Real estate is a lucrative asset class. However, traditionally it has been limited to High Net Worth Individuals (HNIs), who could invest lakhs and crores of Rupees in real estate properties. But with the Fintech revolution, things are changing for the better!
Now you can invest in real estate properties with as little as Rs. 5,000 and make 12-18% annual returns on your investments.
Aasthy is one such real estate investment platform in India, that let’s small retail investors invest in real estate assets with a ridiculously low ticket size. Let’s understand what makes Aasthy one of the best online real estate investment platforms in India.
What is Aasthy?
Real estate investment is known for its low risks and high returns. It has historically created the highest wealth for investors. However, the real estate investment market is known to be fraught with a lack of information, lofty pricing, high ticket size, and low liquidity. All these factors made it impossible for small individual investors to reap the benefit of this lucrative asset class.
Aasthy is a technology-driven real estate investment platform that takes care of all the conventional pitfalls associated with real estate investing.
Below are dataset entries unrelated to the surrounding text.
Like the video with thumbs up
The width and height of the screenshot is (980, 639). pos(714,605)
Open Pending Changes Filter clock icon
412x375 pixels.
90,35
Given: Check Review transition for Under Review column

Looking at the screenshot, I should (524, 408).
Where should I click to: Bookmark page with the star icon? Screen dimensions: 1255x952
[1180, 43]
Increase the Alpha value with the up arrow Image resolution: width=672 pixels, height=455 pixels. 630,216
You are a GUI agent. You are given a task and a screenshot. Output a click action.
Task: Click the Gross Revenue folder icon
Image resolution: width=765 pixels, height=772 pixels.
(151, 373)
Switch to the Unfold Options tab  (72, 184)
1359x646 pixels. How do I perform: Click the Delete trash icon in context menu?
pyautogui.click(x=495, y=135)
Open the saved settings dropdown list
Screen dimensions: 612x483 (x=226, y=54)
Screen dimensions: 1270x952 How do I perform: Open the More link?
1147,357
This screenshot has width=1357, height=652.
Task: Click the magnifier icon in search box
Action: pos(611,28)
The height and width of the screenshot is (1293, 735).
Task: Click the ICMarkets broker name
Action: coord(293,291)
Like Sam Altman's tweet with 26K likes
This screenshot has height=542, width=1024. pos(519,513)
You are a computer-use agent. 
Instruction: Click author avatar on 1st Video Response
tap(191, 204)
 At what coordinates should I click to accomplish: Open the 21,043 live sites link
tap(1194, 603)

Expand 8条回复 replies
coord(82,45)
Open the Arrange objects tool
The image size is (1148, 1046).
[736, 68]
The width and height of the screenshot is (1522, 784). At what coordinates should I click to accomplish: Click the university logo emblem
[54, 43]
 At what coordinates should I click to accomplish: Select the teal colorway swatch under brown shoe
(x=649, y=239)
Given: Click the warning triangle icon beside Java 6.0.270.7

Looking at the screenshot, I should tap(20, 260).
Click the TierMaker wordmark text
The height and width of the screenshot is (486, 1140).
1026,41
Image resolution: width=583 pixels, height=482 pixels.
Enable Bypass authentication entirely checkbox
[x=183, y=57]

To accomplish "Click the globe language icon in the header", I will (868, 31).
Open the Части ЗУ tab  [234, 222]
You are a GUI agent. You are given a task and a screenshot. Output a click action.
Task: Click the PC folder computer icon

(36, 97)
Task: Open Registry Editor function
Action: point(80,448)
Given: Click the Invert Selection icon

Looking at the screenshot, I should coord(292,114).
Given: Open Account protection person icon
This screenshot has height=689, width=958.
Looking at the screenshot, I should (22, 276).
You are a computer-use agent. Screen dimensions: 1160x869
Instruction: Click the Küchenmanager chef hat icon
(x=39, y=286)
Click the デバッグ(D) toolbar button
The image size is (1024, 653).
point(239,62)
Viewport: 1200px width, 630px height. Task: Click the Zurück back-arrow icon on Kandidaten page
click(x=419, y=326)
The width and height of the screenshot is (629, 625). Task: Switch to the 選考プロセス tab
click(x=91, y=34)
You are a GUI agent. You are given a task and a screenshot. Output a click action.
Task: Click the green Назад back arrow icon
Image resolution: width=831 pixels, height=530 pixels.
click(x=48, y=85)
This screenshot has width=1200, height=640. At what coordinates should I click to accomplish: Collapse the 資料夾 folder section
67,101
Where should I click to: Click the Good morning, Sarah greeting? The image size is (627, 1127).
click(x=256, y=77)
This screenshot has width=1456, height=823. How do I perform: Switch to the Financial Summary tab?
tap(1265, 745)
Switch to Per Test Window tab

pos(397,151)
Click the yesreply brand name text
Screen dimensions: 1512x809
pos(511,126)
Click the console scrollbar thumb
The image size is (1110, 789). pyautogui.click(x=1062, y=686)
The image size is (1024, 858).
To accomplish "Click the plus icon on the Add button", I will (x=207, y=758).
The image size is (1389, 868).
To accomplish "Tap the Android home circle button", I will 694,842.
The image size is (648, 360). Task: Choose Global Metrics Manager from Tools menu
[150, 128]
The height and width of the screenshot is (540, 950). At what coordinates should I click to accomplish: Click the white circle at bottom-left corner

Aasthy is democratizing real estate investment by enabling small individual investors to invest in Grade A real estate assets, for as little as Rs. 5,000.
The platform provides a data-driven approach to real estate investing, by providing investment insights backed by actual data.
At the helm of Aasthy is a team with deep experience in technology and real estate investing.
Let’s have a look at how Aasthy is taking care of the problems associated with real estate investing, one by one.
Features of Aasthy
Aasthy is addressing the pitfalls of conventional real estate investing through its data-driven approach and fractional real estate investment model. Let’s see how.
Small Investment Tickets
Traditionally real estate investing meant buying commercial real estate properties for lakhs and crores from dubious real estate agents and builders.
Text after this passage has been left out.